In increasingly different contexts, it happens that a human player has to interact with artificial players who make decisions following decision-making algorithms. How should the human player play against these algorithms to maximize his utility? Does anything change if he faces one or more artificial players? The main goal of the paper is to answer these two questions. Consider n-player games in normal form repeated over time, where we call the human player optimizer, and the (n -- 1) artificial players, learners. We assume that learners play no-regret algorithms, a class of algorithms widely used in online learning and decision-making. In these games, we consider the concept of Stackelberg equilibrium. In a recent paper, Deng, Schneider, and Sivan have shown that in a 2-player game the optimizer can always guarantee an expected cumulative utility of at least the Stackelberg value per round. In our first result, we show, with counterexamples, that this result is no longer true if the optimizer has to face more than one player. Therefore, we generalize the definition of Stackelberg equilibrium introducing the concept of correlated Stackelberg equilibrium. Finally, in the main result, we prove that the optimizer can guarantee at least the correlated Stackelberg value per round. Moreover, using a version of the strong law of large numbers, we show that our result is also true almost surely for the optimizer utility instead of the optimizer's expected utility.
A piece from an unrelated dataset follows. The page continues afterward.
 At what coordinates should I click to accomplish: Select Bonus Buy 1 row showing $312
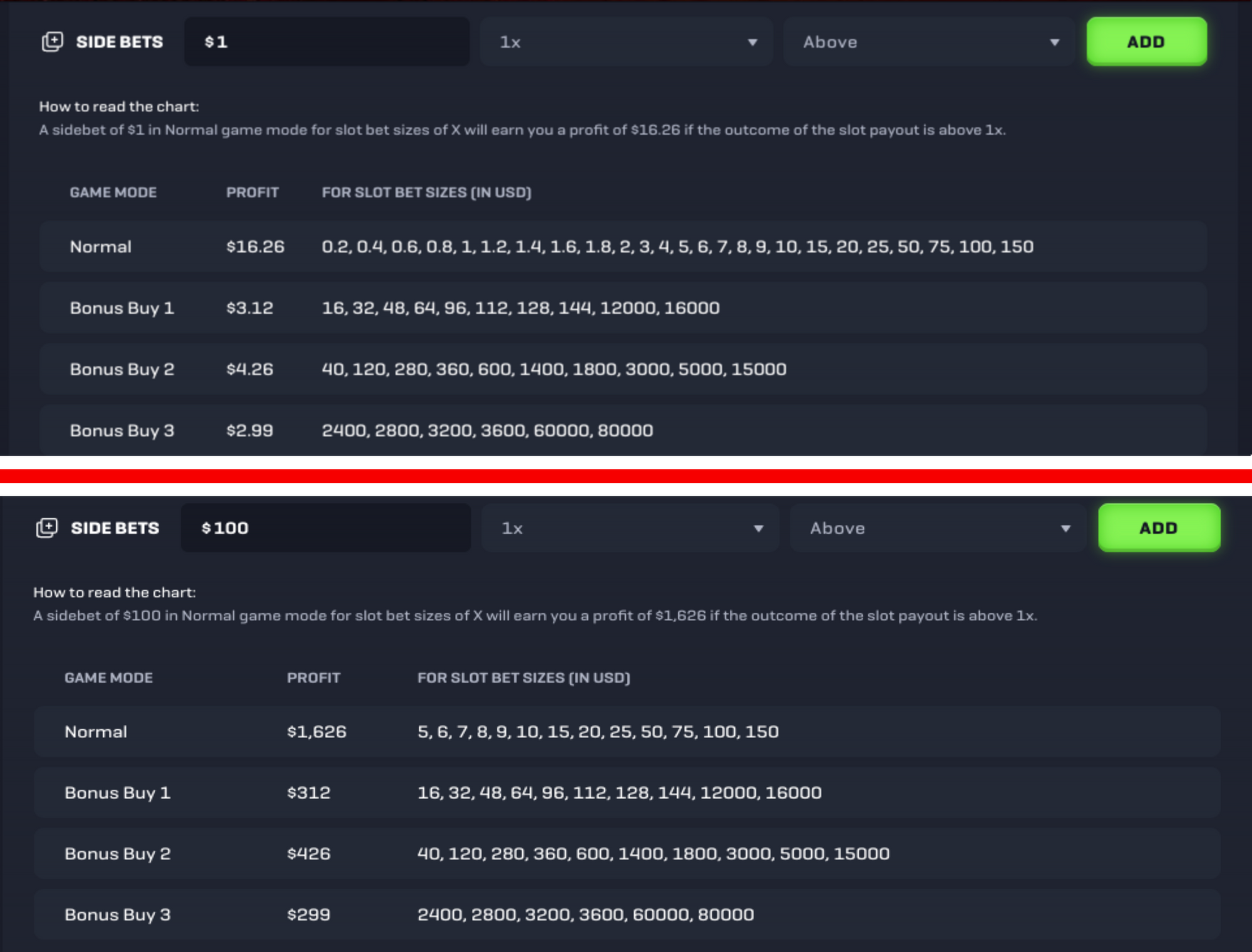coord(626,793)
翻译：在日益不同的环境下,人玩家碰巧要与根据决策算法作出决定的人工玩家互动。 人类玩家应该如何与这些算法对抗, 以尽量扩大他的效用? 如果面对一个或更多个人工玩家, 是否有什么变化? 论文的主要目标是回答这两个问题。 考虑正常形式的玩家游戏, 我们称之为人玩家优化者, 和( -- -- 1) 人工玩家, 学习者。 我们假设, 学习者玩不回报算法, 这是一种在网上学习和决策中广泛使用的算法。 在这些游戏中, 我们应该考虑Stackelberg 平衡的概念。 在最近的报纸上, Deng, Schneider 和 Sivan 显示, 在2个玩家游戏中, 优化者总是能保证至少连续重复Stackelberg 值的预期累积效用。 我们的第一个结果是, 如果最优化者必须面对的比一个玩家更多。 因此, 我们概括了Stacelberg 平衡的定义, 引入了Stackelberg 最小的效用概念, 最后, 我们也可以证明我们最强烈的预期的Stacel 水平 。